就役後ペンシルバニアは大西洋艦隊所属となり、1916年10月12日に大西洋艦隊の旗艦となった。1917年1月、ペンシルバニアはカリブ海での演習に出発した。4月6日に母港ヨークタウンに帰還。この日、アメリカはドイツに対し宣戦布告した。ペンシルバニアは重油専焼であり、タンカーの余裕がなかったためイギリスには派遣されなかった。そのため、ペンシルバニアはチェサピーク湾で訓練などを行っていた。その間ノーフォーク、ニューヨークでオーバーホールもおこなわれた。
1918年12月2日、ニューヨーク州トンプキンスヴィル沖に向かい、4日に大統領ウッドロウ・ウィルソンを乗せた輸送艦ジョージ・ワシントン(USS George Washington)を護衛してフランスのブレストへ向けて出発し、12月13日にブレスト到着した。14日、ペンシルバニアはニューヨークへ向けて出港、25日に到着した。
1921年1月17日、パナマ運河に向けてニューヨークを出発。1月20日、パナマのバルボアに到着。太平洋艦隊の部隊に加わり旗艦となった。1月21日、艦隊はバルボアを出発して、1月31日、ペルーのカヤオに到着した。2月2日、ペンシルバニアは出港、2月14日にバルボアに戻った。それからグアンタナモ湾を拠点にし、その間に短期間の訓練をおこなった。4月28日ハンプトンローズに帰還した。
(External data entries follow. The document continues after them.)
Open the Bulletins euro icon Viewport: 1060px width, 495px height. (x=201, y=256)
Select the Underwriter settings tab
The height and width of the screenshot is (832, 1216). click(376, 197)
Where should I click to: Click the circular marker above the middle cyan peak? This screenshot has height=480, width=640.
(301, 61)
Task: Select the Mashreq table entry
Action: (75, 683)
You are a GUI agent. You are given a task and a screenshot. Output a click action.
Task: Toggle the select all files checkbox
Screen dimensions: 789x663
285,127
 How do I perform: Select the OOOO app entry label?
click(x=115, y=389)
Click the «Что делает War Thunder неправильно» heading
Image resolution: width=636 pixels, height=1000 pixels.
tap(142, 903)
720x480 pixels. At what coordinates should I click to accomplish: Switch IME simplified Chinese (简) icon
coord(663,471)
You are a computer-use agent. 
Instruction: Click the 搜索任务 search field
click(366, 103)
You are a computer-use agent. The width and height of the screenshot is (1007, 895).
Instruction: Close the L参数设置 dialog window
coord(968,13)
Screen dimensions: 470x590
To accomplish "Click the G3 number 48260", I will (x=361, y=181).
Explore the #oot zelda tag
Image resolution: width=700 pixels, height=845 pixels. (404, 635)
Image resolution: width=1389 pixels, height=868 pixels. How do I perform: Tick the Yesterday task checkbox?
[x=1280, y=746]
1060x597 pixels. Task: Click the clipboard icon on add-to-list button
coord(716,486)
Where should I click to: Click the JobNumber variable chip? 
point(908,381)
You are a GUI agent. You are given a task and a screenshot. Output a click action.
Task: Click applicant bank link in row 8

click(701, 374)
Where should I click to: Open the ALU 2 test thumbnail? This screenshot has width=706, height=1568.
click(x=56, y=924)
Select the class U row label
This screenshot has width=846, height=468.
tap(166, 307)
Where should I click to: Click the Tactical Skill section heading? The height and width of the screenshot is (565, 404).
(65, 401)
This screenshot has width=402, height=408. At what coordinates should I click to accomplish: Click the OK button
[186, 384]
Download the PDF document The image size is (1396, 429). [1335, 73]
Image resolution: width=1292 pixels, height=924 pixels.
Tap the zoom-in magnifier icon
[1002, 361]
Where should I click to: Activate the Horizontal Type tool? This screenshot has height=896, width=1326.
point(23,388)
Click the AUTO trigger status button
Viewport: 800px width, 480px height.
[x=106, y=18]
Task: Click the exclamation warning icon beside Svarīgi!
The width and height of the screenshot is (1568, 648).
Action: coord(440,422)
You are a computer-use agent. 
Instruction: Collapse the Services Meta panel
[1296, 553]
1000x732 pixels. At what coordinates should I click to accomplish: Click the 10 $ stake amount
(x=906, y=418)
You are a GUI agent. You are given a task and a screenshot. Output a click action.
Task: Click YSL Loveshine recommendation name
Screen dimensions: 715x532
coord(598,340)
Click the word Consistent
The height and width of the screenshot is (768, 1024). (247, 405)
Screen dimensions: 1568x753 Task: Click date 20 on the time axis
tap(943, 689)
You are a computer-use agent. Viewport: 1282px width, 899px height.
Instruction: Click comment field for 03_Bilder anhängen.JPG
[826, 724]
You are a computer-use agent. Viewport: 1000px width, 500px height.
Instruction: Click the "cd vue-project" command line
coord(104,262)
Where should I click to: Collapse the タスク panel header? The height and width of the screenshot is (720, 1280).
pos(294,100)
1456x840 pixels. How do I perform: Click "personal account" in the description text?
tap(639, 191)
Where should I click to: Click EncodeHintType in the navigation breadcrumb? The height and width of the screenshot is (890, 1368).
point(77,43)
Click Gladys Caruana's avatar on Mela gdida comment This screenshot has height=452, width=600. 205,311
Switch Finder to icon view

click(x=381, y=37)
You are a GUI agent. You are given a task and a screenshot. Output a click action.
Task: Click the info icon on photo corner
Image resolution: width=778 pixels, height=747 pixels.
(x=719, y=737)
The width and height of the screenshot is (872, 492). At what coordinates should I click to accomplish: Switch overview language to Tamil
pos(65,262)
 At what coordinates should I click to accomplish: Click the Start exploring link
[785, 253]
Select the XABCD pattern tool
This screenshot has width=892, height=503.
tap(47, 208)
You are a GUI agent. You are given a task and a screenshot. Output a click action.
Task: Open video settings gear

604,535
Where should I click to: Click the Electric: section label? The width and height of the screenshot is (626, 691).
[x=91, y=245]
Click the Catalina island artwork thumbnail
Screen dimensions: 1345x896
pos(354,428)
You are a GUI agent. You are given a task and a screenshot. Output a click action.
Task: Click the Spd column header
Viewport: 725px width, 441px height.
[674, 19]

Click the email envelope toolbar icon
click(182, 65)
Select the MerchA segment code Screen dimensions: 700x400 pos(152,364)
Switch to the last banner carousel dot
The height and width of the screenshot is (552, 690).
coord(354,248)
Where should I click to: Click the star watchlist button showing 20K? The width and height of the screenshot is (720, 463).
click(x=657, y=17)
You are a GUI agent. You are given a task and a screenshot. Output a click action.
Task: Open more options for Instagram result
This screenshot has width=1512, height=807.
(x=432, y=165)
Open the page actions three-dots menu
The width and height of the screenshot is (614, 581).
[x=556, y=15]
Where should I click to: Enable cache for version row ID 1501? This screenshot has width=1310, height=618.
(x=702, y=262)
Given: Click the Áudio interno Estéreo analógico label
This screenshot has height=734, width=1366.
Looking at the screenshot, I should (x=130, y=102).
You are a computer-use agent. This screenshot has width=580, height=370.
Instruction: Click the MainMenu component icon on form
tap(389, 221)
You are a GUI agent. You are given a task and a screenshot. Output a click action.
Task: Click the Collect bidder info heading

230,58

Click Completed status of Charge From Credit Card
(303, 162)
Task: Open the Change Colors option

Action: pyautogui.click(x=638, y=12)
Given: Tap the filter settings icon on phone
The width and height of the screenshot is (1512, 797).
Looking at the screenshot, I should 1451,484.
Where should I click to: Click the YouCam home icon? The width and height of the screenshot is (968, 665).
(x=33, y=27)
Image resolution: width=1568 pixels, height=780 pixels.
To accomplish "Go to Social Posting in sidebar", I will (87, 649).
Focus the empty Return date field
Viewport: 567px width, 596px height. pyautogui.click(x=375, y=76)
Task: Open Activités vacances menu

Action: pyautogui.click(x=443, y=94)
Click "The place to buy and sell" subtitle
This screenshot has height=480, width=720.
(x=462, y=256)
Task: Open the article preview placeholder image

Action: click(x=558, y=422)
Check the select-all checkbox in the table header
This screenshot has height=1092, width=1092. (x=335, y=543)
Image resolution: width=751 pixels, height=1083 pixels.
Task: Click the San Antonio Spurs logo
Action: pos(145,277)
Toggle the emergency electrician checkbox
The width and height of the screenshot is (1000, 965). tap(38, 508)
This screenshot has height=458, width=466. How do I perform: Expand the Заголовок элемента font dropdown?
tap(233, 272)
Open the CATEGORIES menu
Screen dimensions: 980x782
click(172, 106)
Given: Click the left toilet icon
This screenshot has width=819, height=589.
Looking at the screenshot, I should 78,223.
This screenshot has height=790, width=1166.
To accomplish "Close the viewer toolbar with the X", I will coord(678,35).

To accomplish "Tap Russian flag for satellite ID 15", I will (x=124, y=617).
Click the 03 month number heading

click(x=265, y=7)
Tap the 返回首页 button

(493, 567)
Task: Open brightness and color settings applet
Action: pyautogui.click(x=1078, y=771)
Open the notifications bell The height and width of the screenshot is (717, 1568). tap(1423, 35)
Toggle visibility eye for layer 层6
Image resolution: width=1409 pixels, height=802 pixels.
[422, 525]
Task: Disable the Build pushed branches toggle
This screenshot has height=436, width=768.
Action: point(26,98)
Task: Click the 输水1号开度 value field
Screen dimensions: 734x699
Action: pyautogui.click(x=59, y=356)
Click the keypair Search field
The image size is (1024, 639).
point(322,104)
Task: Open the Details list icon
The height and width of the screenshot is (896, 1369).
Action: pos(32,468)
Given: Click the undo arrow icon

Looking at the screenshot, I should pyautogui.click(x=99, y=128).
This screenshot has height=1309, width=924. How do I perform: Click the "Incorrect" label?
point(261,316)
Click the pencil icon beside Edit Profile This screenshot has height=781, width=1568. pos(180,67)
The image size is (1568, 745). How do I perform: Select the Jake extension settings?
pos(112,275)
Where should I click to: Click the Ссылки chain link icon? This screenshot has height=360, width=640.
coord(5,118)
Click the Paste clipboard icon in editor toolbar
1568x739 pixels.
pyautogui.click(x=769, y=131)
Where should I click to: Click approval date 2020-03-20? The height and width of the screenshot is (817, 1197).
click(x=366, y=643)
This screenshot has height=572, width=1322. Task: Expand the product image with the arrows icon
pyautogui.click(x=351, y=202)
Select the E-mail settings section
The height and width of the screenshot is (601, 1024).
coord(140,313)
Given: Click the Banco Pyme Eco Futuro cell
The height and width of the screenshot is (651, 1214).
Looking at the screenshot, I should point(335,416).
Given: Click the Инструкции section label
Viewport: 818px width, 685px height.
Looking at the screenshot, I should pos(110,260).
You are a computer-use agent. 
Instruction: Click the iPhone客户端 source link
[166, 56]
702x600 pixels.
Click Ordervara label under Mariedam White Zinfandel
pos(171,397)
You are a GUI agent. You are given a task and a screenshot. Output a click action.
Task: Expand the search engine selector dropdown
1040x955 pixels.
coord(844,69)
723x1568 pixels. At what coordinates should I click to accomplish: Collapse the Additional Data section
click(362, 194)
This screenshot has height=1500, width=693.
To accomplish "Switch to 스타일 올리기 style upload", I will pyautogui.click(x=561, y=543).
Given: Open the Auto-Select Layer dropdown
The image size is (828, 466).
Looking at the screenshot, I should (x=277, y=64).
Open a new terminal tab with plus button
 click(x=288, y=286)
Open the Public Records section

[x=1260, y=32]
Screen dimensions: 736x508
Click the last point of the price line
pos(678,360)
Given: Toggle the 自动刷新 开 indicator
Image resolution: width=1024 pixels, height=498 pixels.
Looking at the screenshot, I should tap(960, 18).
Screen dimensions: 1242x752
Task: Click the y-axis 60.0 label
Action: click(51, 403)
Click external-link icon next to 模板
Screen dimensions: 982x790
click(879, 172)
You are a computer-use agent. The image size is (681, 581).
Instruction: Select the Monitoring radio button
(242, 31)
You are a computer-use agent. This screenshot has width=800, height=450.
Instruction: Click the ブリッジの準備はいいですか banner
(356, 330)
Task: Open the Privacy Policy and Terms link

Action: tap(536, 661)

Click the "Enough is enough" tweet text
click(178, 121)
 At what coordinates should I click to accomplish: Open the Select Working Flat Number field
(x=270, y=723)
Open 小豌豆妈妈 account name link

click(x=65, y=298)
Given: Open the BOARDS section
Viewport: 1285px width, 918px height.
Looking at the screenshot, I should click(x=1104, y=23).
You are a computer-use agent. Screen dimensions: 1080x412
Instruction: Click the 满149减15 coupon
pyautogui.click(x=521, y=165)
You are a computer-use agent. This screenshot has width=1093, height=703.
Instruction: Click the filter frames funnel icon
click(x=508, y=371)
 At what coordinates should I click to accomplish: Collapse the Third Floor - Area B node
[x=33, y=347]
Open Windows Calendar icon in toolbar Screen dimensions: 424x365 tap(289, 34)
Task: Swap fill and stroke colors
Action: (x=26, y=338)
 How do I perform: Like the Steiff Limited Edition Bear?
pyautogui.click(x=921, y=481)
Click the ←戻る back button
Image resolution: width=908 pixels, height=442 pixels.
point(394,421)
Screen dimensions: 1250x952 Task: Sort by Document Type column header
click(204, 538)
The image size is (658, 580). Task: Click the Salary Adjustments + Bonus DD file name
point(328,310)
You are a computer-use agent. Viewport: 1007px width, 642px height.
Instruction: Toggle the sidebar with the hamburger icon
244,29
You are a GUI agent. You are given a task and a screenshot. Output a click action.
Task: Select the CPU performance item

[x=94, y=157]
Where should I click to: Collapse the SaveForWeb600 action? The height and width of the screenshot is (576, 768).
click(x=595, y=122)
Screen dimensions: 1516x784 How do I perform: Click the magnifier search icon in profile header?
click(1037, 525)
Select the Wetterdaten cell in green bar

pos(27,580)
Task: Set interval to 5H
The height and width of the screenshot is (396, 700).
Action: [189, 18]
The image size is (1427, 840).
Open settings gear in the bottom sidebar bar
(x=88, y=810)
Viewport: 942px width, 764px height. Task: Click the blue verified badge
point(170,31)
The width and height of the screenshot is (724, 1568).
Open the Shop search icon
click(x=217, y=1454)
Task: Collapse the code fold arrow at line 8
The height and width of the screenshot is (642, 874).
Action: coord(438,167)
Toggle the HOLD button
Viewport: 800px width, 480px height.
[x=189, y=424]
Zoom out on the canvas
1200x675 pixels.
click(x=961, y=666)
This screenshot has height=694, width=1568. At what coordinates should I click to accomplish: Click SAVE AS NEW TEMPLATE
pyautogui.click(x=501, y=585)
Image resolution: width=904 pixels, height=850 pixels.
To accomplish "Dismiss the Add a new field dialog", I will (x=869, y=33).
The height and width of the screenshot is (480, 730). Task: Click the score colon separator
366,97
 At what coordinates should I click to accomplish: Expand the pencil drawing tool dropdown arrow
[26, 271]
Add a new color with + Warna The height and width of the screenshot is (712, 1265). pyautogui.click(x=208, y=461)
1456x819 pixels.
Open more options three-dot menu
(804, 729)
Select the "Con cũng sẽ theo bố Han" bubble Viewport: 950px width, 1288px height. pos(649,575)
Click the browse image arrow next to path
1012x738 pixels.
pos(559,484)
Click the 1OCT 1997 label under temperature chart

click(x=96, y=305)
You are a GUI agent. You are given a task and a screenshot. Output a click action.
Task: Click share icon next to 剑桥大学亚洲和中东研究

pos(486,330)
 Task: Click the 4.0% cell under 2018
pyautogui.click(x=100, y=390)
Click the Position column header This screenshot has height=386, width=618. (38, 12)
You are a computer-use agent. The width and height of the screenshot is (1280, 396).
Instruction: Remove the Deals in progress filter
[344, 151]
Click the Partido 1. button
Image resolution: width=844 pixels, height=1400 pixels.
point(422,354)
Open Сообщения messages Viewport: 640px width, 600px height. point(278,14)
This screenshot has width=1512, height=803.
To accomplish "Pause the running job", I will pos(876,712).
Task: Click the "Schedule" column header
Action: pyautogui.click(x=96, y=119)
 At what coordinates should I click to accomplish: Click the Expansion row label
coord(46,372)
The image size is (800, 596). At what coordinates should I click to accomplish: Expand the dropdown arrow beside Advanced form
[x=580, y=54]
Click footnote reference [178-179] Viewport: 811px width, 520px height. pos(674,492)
1941年12月7日の真珠湾攻撃の時、ペンシルバニアは乾ドックに入渠中であり、爆撃を受けて損傷した。12月20日、サンフランシスコに向けて出港。12月29日に到着し1942年3月30日まで修理に費やした。4月14日から8月1日まで、改装による中断もあったが、カリフォルニア沿岸で訓練や哨戒を行っていた。その後はウィリアム・S・パイ中将指揮下の戦艦7隻の内の1隻として、日本軍のアメリカ西海岸攻撃阻止のために行動した。ミッドウェー海戦がアメリカの勝利で終わった後、部隊はサンペドロへ向かった。
1942年8月1日、ペンシルバニアは真珠湾に向けてサンフランシスコを出港し、8月14日に真珠湾へ到着した。射撃訓練や空母機動部隊に属してハワイ周辺の警戒に当たった。10月4日、ペンシルバニアはサンフランシスコに戻り、1943年2月5日まで近代化改装を行った。改装完了後カリフォルニア沿岸で訓練や哨戒に従事し、4月23日にアラスカへ向かった。
4月30日、ペンシルバニアはアラスカ州コールドベイに到着した。5月11日から12日の間、上陸支援のためにアッツ島のホルツ湾、シカゴ・ハーバーを砲撃した。12日、アッツ島から引き揚げた時、哨戒機から魚雷が向かっていると警告を受け、ペンシルバニアはその魚雷を回避した。雷撃したのは日本の潜水艦伊31であり、駆逐艦の攻撃により撃沈された。5月14日朝にも再度雷跡が発見された。
戦争末期の1945年の沖縄戦(アイスバーグ作戦)時には、レイモンド・スプルーアンス大将を司令長官とする第5艦隊指揮下の艦砲射撃部隊に所属し、4月1日の沖縄本島上陸作戦決行当日をはじめとして、上陸地点などの海岸沿いにある日本軍陣地などに対する艦砲射撃を継続した。しかし、終戦の3日前の8月12日の夜半、中城湾に停泊中に九州、鹿児島県の串良基地から出撃したと見られる日本海軍、第5航空艦隊指揮下の第931海軍航空隊、第251飛行隊所属の艦上攻撃機「天山」4機のうちの1機による夜間雷撃により、艦尾に魚雷1本が命中して大破、浸水するという被害を受けた。